A common way of achieving fault-tolerance in computer and telecommunications systems is to duplicate the fault-prone unit and operate the system with one of the duplicate units active and performing system tasks, while the other duplicate unit is either inactive or operating in lock-step with the active unit and standing by to take over the performance of system tasks upon the failure the active unit. For example, in telephony switching systems, it is common to duplicate the switching fabric and/or the system control computer (including the computer memory and its contents) and to operate the duplicate units in active-standby mode.

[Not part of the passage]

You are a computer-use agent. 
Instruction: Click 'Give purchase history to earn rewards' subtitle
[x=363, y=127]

In the Case of duplicate, active-standby, memories, proper system operation requires that the contents of the memories be identical. Initially, this is achieved by loading the same contents into both duplicate memories at initialization. During system operation, synchronization of the duplicate memory contents is maintained by performing all write operations on both memories, so that the duplicate contents of both memories change identically.
During system operation, following a failure of the active memory, substitution therefor of the standby memory, and repair of the formerly-active memory, it is necessary to bring the repaired, now standby, memory into synchronism with the now active memory in order to again achieve fault-tolerance. This requires the contents of the two memories to again become, and to remain, identical. This means that the repaired memory must be populated with the contents of the active memory. In the prior art, population of the standby memory with contents of the active memory is achieved by serially reading the contents out of the active memory and writing the read-out contents into the standby memory, and in the meantime also writing into the standby memory any changes being made to those contents of the active memory that have already been copied into the standby memory. An illustrative system of this type is disclosed in U.S. Pat. No. 3,864,670.

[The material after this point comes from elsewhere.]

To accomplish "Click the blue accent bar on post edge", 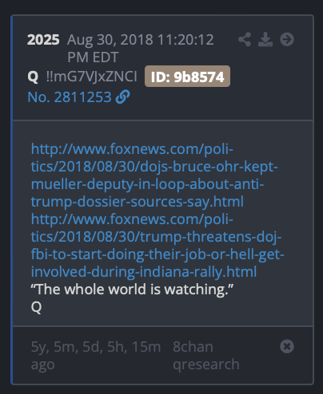I will point(12,199).
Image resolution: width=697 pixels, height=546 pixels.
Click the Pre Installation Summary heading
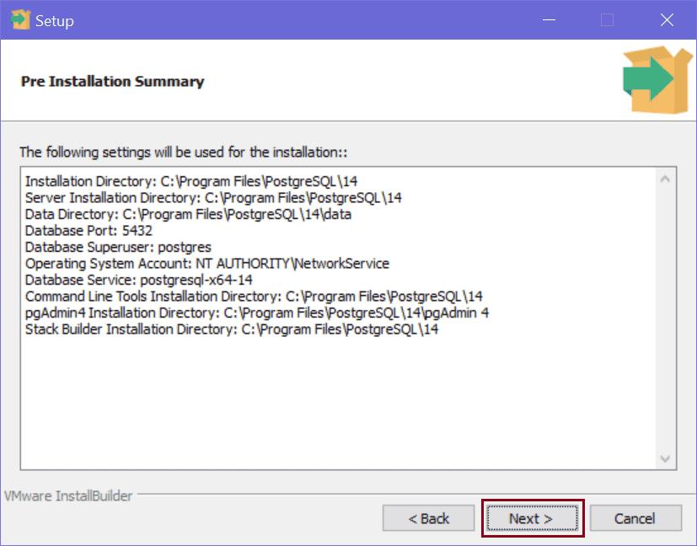(x=112, y=82)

This scheme for achieving synchronism between duplicate memories has disadvantages, however. On the one hand, if the system processor is used to copy the contents of the active memory into the standby memory, processing power for this job is taken away from system tasks, and system performance is adversely affected. On the other hand, if a separate controller is provided to perform the copying, or if the memories perform the copying operation autonomously, between system-processor accesses of the active memory, it may take a long time to achieve memory synchronization, particularly in systems that are performing memoryintensive tasks. But the system is not fault-tolerant without memory synchronization, making it imperative to achieve synchronization as soon as possible.